季凛深让佣人拿了药油和干净的毛巾进来,小心翼翼地替她擦拭伤处,涂抹药油。

动作轻柔,专注,仿佛对待一件珍贵的艺术品。

路时曼被他摸得痒痒的,在床上扭来扭去。

“别乱动,疼就说。”

“季凛深。”路时曼感受着背上传来的凉意,和季凛深指尖的温度,心里莫名一股暖流。

“怎么了,弄疼你么?”季凛深手中的动作更轻柔了几分。

路时曼轻笑一声:“现在这样,像不像在给即将上烤架的乳猪抹油?”

季凛深手一顿,帮她擦药的动作停下。

深深叹了口气,又倒了些药油在掌心,再次轻柔地涂抹在她的淤青上,不知道该说什么。

药油浸润进轻微擦破的地方,路时曼‘嘶’了一声,再次开口:“季总爆改季师傅,路金主爆改路乳猪。”

“路时曼。

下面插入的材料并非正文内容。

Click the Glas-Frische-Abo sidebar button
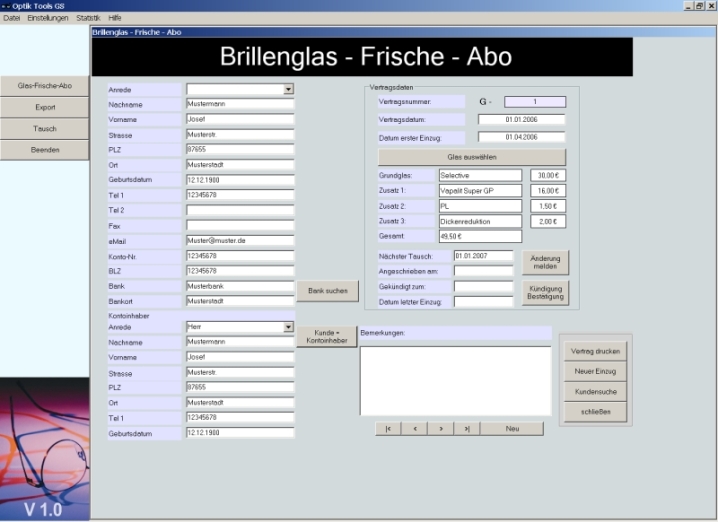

”季凛深忍不住开口。

“嗯?”路时曼扭头去看季凛深。

“你知道你在骂自己吗?”

“知道啊。”路时曼点点头:“又无所谓,再说了,乳猪那么好吃,怎么能是骂人的话。”

季凛深愣了一下,随即哑然失笑

擦完药油后,路时曼坐起来:“不是,我还没洗澡呢。”

季凛深揉了揉她的头:“没关系,一晚上不嫌弃。”

“那我先谢谢你了。”路时曼起身去浴室洗漱,看着镜子里的自己扯起一抹笑。

第一次有人给她的伤上药,太陌生的感觉了,陌生到,她有些笑不出来。

季凛深见她去洗漱,起身走出卧室,拨通了一个电话。

“阿启,让林小姐治病时间再长一点。”季凛深冷声吩咐,挂掉电话后,凝望着窗外,眼底翻涌的阴鸷融入夜色中。

重新回到卧室,路时曼己经躺好了,整个人缩在被子里,侧躺着身子,握着手机,一脸凝重。

季凛深缓步过去,神色有几分担忧:“怎么了?这副表情。”

“我百度了一下,新婚当晚会有百分之60的几率同房。”

“我的姣姣,该不会被霍北彦染指了吧?”

“真是可恶、可恨、可悲。”

“我怎么就没有呢。”路时曼仰天长啸,愤懑平躺望着天花板。

“嘶~”动作幅度太大,背上传来一阵疼痛。

季凛深:“......”

看到季凛深,路时曼委屈地瘪了瘪嘴:“我给姣姣发消息,她都不理我。”

季凛深抽走她的手机放在自己的兜里:“我理你。”

“那你快去洗澡吧,我想玩会腹肌。”

“洗快点哦,我一两天没玩了,怪是想念的。”路时曼侧身,目光落在他腹部位置,仿佛能穿透衣服看清腹肌的轮廓。

季凛深有种被调戏的感觉,伸手在她额头轻轻敲了敲:“现在就去。”

见他转身朝卧室去,路时曼‘嘻嘻’一声:“别穿衣服了,反正要脱。”

脚步停顿,季凛深被调戏的感觉又强烈了几分。

路时曼缩在被子里,等着等着,就给自己等睡着了。

季凛深很听话没有穿衣服,以为出来能看到路时曼两眼放光的流氓样。

结果,看到一只熟睡的‘乳猪’。